▸ **WHAT IS NEEDED**
Pull out every line in the rows below that contains the word "action".

[A block of data]
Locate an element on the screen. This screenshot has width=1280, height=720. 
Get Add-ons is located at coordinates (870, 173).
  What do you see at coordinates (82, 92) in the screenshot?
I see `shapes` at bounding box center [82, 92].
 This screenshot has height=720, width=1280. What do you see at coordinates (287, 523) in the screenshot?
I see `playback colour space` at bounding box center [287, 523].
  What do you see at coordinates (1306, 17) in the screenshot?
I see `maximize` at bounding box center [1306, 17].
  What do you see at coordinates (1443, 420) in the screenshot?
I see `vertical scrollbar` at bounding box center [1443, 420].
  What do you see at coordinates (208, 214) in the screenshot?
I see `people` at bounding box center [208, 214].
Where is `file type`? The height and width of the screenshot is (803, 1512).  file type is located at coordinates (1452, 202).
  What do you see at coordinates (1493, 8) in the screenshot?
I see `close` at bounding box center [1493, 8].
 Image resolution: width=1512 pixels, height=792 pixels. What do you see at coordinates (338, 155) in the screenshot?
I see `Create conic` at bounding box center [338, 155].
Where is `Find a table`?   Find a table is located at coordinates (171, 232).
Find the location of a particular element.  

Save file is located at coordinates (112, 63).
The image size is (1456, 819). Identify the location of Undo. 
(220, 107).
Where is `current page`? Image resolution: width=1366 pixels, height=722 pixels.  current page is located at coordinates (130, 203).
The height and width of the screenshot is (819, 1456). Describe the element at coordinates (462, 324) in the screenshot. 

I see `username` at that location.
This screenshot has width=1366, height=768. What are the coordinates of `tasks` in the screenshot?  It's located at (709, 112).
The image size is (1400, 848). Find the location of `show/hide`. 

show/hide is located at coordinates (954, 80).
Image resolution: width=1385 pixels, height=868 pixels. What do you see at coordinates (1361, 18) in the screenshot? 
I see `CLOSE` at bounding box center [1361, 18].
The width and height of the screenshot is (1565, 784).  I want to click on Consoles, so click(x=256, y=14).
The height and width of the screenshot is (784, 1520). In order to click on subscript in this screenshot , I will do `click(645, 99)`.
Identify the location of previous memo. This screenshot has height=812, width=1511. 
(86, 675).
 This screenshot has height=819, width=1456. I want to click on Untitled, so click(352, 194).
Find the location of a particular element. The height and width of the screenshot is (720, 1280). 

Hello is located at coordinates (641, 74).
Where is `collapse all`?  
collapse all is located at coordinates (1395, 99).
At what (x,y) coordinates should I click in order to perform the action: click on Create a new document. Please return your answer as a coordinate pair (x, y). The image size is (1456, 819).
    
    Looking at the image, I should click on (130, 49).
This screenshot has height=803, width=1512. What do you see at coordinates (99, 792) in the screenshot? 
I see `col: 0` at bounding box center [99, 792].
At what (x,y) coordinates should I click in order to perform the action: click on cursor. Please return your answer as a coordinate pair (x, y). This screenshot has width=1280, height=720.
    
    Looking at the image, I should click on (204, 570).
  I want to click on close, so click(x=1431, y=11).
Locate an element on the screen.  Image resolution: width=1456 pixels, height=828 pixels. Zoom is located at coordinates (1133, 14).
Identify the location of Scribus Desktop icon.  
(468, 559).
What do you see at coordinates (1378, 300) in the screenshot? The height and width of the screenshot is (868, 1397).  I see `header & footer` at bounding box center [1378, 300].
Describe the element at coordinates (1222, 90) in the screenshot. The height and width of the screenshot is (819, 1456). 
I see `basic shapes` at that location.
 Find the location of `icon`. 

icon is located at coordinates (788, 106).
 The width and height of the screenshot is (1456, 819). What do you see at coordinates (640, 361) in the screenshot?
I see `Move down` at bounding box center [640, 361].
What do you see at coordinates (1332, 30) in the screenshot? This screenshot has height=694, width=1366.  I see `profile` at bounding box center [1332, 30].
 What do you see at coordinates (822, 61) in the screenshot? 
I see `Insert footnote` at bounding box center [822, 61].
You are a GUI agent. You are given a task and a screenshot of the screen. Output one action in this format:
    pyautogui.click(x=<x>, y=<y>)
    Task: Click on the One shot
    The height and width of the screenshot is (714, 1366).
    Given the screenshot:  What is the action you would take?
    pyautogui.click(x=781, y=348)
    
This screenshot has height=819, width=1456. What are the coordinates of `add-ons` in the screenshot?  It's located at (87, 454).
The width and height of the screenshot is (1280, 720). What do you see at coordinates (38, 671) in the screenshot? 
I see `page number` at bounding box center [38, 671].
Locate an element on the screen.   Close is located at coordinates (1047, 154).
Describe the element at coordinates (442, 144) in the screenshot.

▸ **FINISHED TASK**
At what (x,y) coordinates should I click in order to perform the action: click on Create a new document. Please return your answer as a coordinate pair (x, y). The image size is (1456, 819).
At what (x,y) coordinates should I click in order to perform the action: click on cursor. Please return your answer as a coordinate pair (x, y). This screenshot has width=1280, height=720.
You are a GUI agent. You are given a task and a screenshot of the screen. Output one action in this format:
    Given the screenshot:  What is the action you would take?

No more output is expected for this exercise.